Algo similar ha sucedido con Roberto Arlt.

La generación de Ricardo Piglia y Beatriz Sarlo, y hordas de académicos tras de ellos, rescataron a Arlt y lo presentaron a nuevas generaciones. Pero también lo reciclaron hasta el cansancio. Pero no hay peor lugar para Arlt que los salones universitarios: su lugar era la calle. Por supuesto, Arlt quería ser argentino y no europeo. Porque Europa era la clase alta y los salones finos y Borges y las hermanas Ocampo y el dandy de Bioy. Su plan era convertirse en el Dostoyevski de Corrientes: «Me interesa más el trato de los canallas y los charlatanes que el de las personas decentes».

Así, por frases como esas, Arlt se ganó detractores. Especialmente aquellos que pensaban y escribían desde la alta cultura. El más famoso es el ya invocado Jorge Luis Borges.
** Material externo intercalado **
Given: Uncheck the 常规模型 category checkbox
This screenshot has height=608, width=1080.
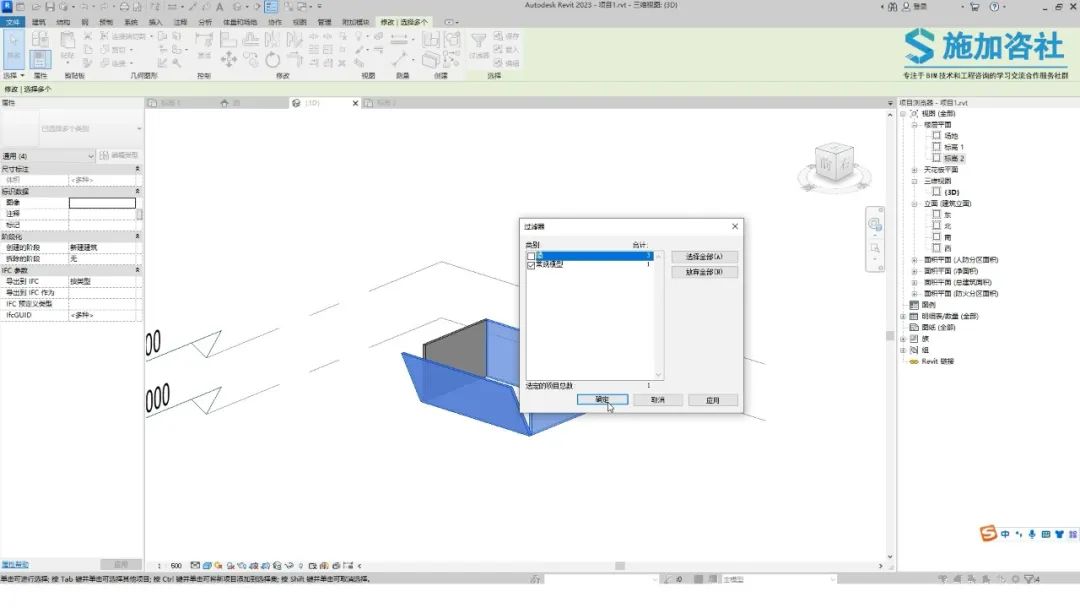Looking at the screenshot, I should (531, 265).
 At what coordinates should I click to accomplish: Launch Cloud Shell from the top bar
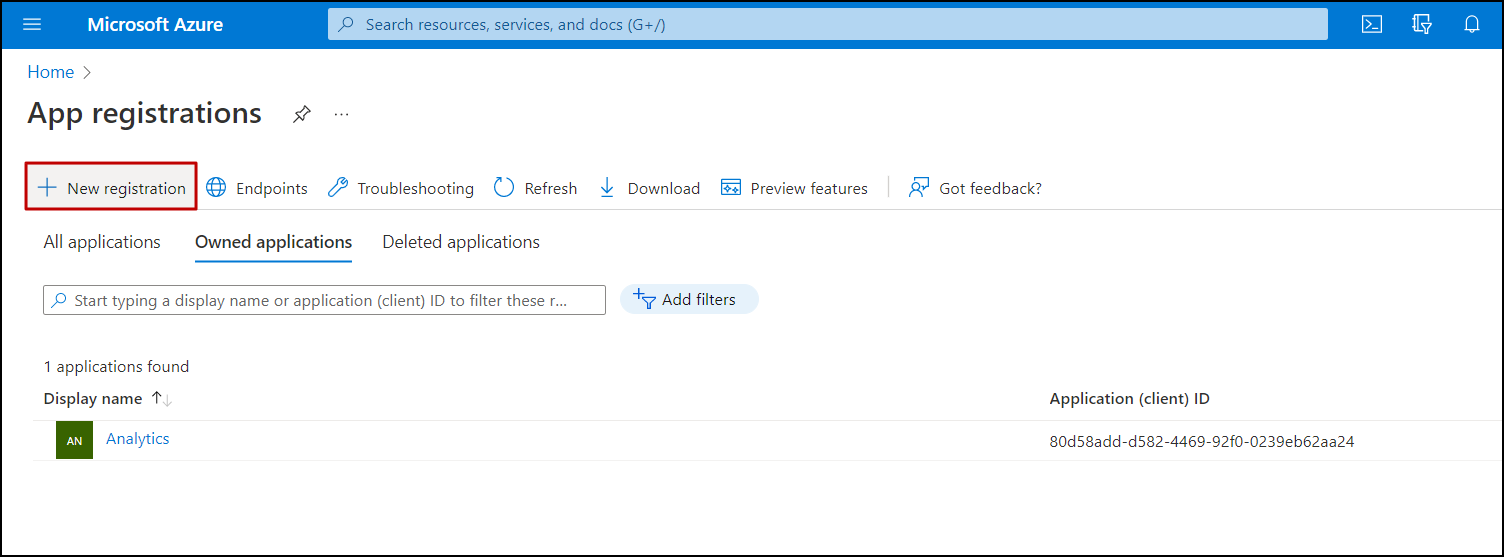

«¿Has notado cómo se admira hoy a Arlt? Raro ¿no?», le pregunta Borges a Bioy Casares cuando en los años sesenta, Arlt era redescubierto por nuevos lectores. «La explicación es: cualquier cosa, menos pensar», sigue Borges. «Se puede aceptar o negar. Es preferible aceptar. Es claro que si todo el mundo empieza a decir que Arlt es una porquería dirán que es una porquería».

Años más tarde, en una conversación similar, Bioy defiende a Arlt frente a Borges: «Aun reconociendo la torpeza con que están escritos, esos textos tienen una frescura de la que carecen otras obras».

Frescura que ha permanecido con el tiempo y que se puede apreciar en esta antología. Una que asimismo deja ver a un Roberto Arlt crítico (hasta cierto punto) de su propia masculinidad, tal como se ve en «Las fieras», «Ester primavera» o el texto «Cómo se ofende a la mujer», donde anota: «He visitado muchas ciudades extranjeras (...) pero en ninguna parte del mundo se injuria de palabra e intención a la mujer como en nuestra sociedad con la indiferencia de las autoridades. Causa vergüenza».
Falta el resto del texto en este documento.